Messaging Tip Series #3
When Fred Rogers of “Mr. Rogers” fame was starting out, he asked children’s TV cowboy show personality Gabby Hayes how he managed to create a personal connection with children even when he was speaking to millions of them at the same time. He responded by saying that he always remembered that he was really just talking to one little buckaroo.
Think about this. Too often, when people speak in public, they say things like “I’m sure all of you are wondering…” But there is no all of me, there is only me.
So we have to start by understanding that while our message may have to appeal to millions of people, it does so one person at a time. Which means your message needs to be very direct and tailored to a specific audience mindset.
Part of achieving this kind of directness is stylistic. In a speech, or TV appearance, looking directly at the person you’re addressing (like Mr. Rogers did) goes a long way towards building trust and establishing a personal connection. It’s not a coincidence that the idea of “being evasive” is used to describe someone who’s hiding the truth—they’re literally looking away, or using complicated phrases that evade understanding.

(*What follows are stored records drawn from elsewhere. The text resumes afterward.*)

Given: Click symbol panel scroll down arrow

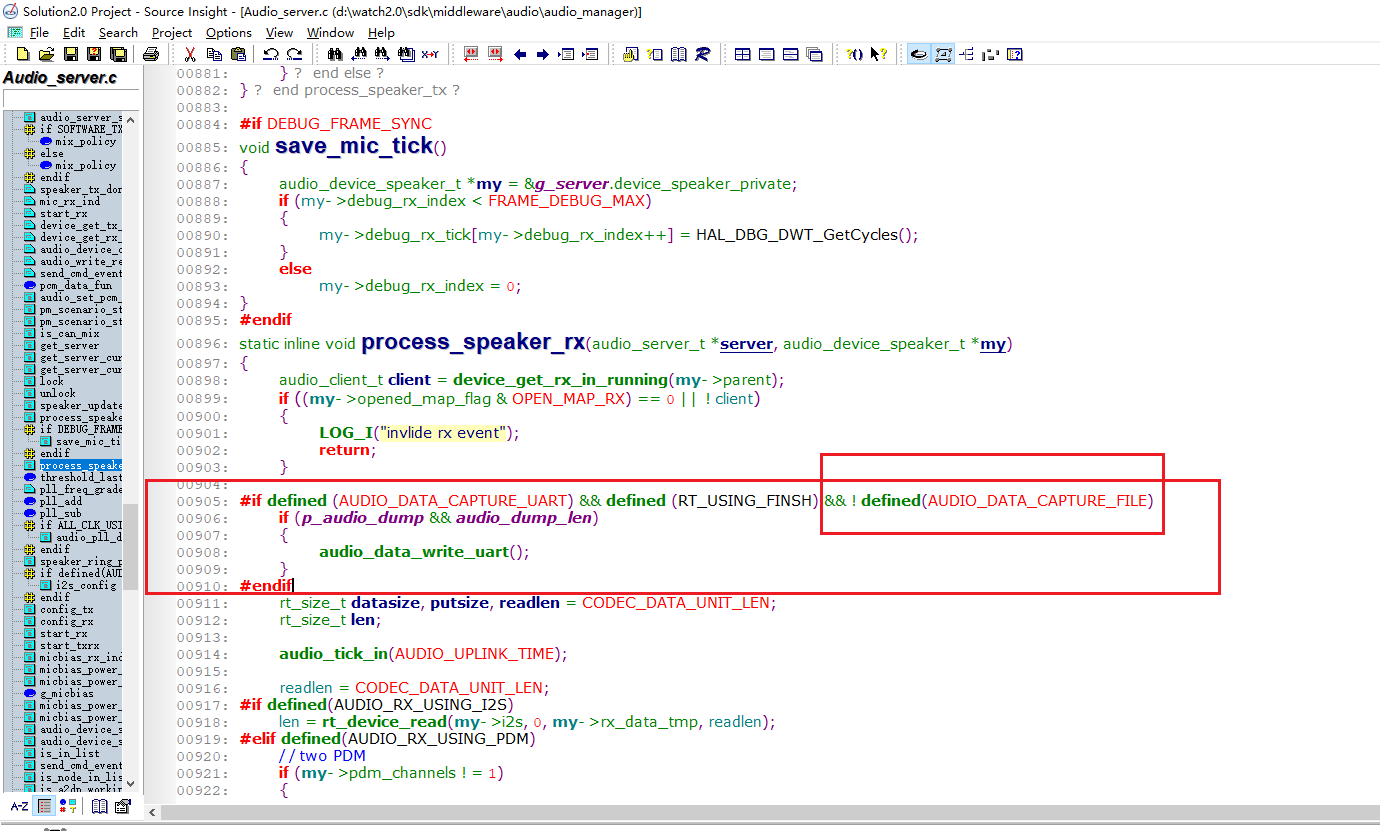Looking at the screenshot, I should (x=130, y=786).
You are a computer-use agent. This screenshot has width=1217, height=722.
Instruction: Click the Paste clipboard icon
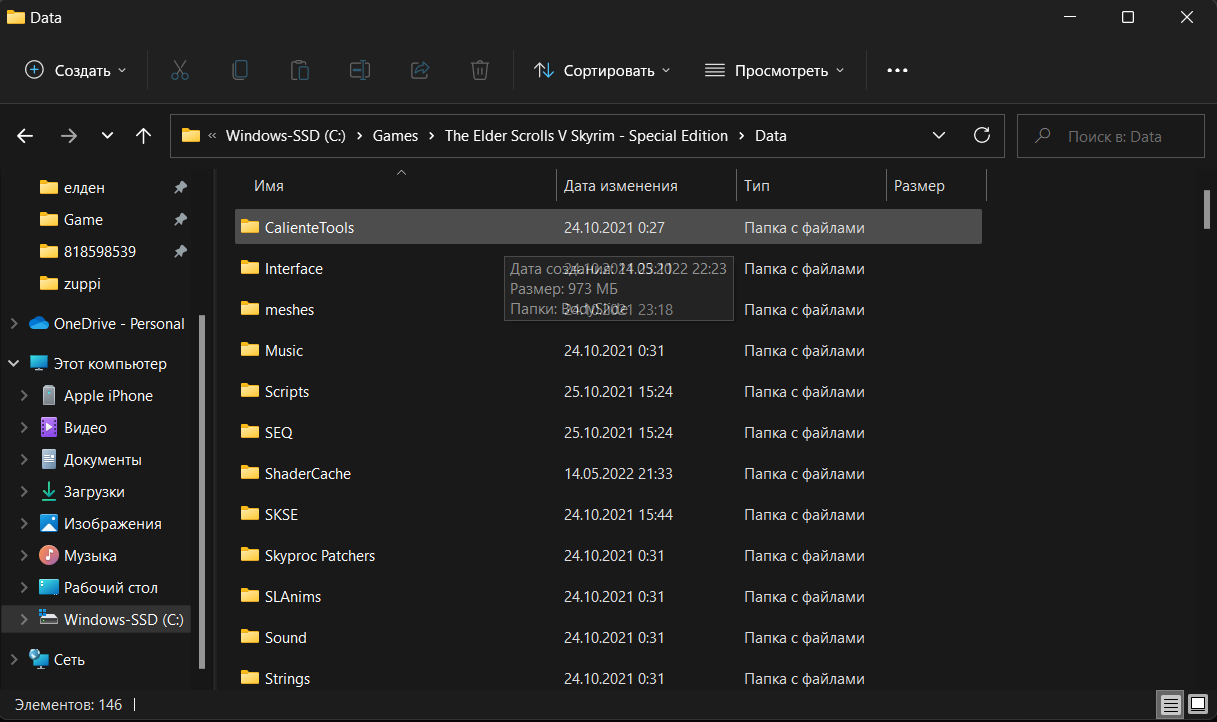tap(299, 70)
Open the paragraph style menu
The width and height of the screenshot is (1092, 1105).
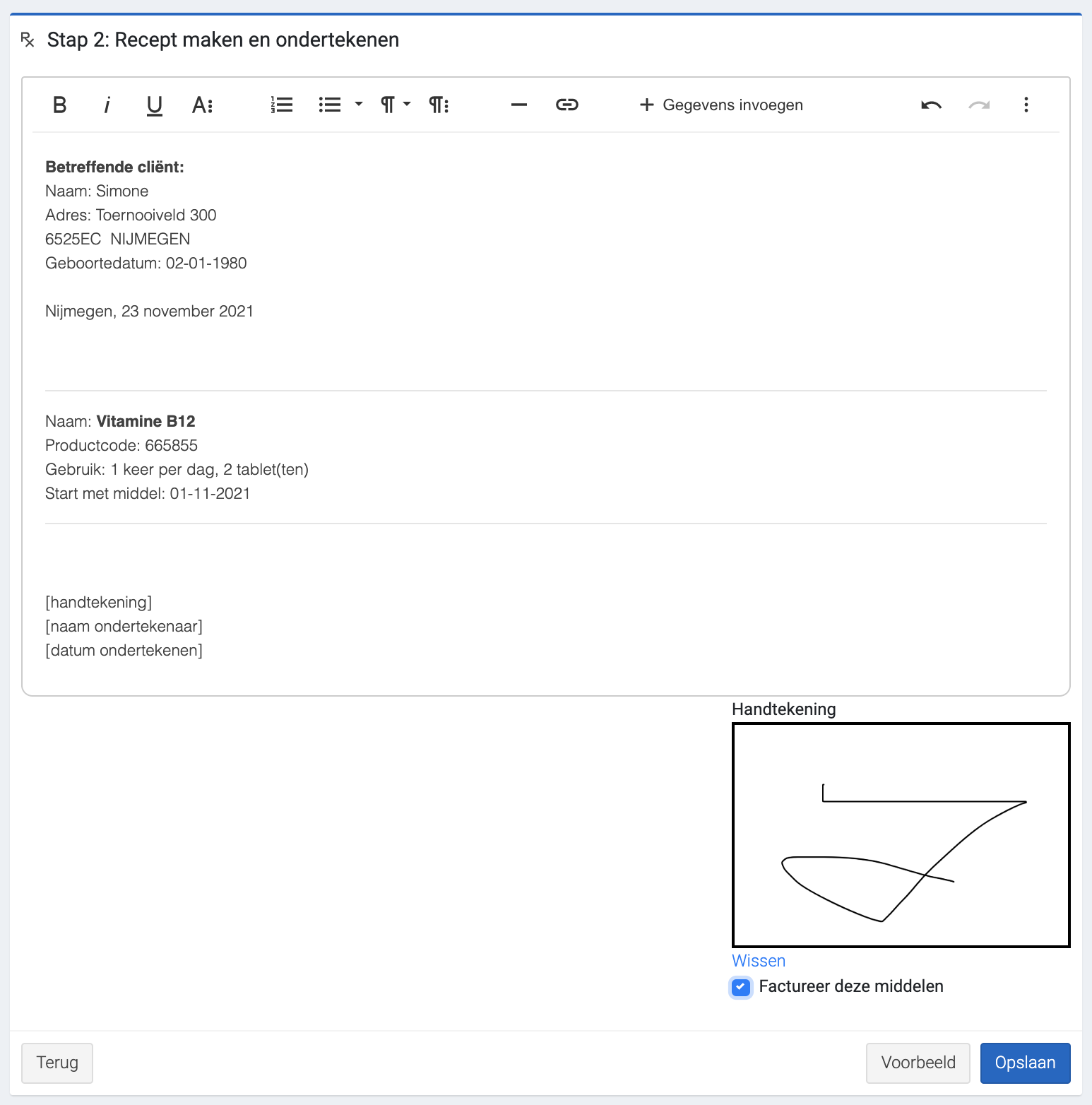[x=439, y=105]
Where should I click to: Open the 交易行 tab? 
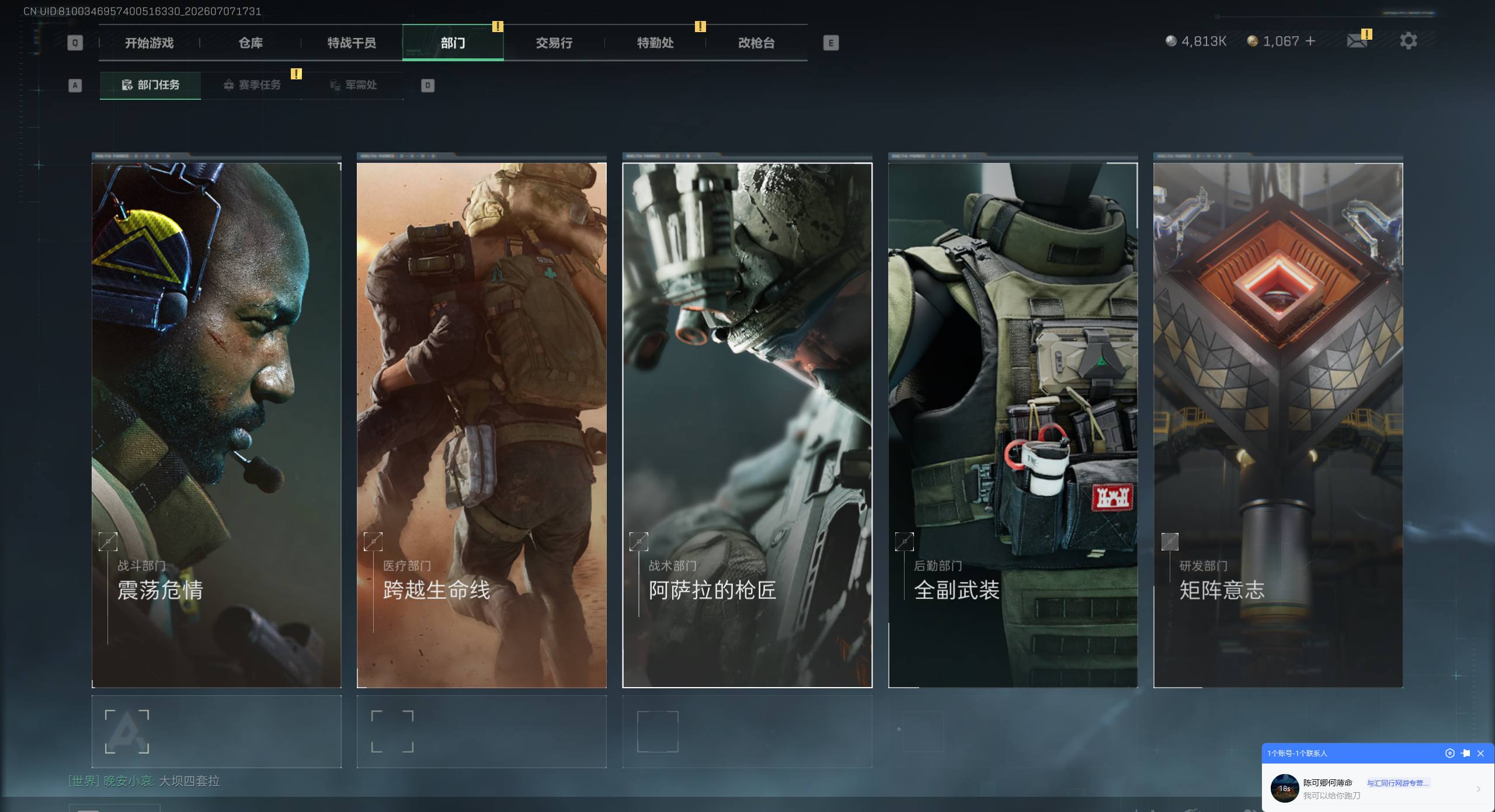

Another way to talk with just one buckaroo is to speak and write to them based on a deep understanding of where they are. Usually the “where they are” aspect is about someone’s belief system,which I’ll address in detail in a later post. But it can even be where they are physically. For example, this billboard Captains made for the Massachusetts Coalition for the Homeless, with the headline “If you were homeless you’d be home by now,” stopped people in their tracks because they felt, in a visceral way, what it must be like to live out on the streets.
In this case the second person pronoun—YOU—lent an added level of directness to the message. Of course, talking with one little buckaroo is only effective when it’s combined with other key aspects of the messaging craft—like the power of surprise. For more on this, stay tuned for my next post.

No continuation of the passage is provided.